Recorded data:
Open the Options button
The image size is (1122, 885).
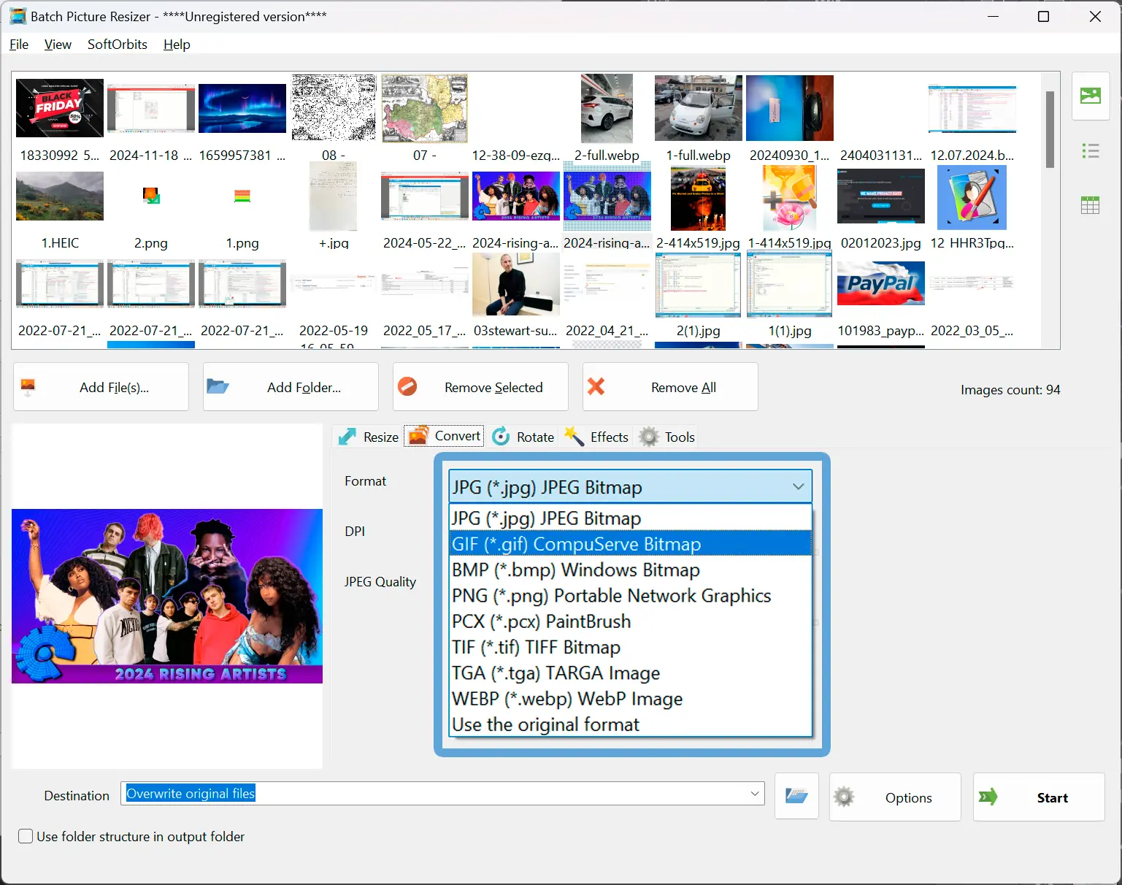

==

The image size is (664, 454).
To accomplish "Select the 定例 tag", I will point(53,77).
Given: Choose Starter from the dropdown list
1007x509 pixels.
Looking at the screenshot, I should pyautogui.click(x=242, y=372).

Description of the task: Can you repeat, word for word, every line above from the one containing "Open the Options button" down to the one containing "The image size is (1122, 885).", including both?

Written response:
Open the Options button
The image size is (1122, 885).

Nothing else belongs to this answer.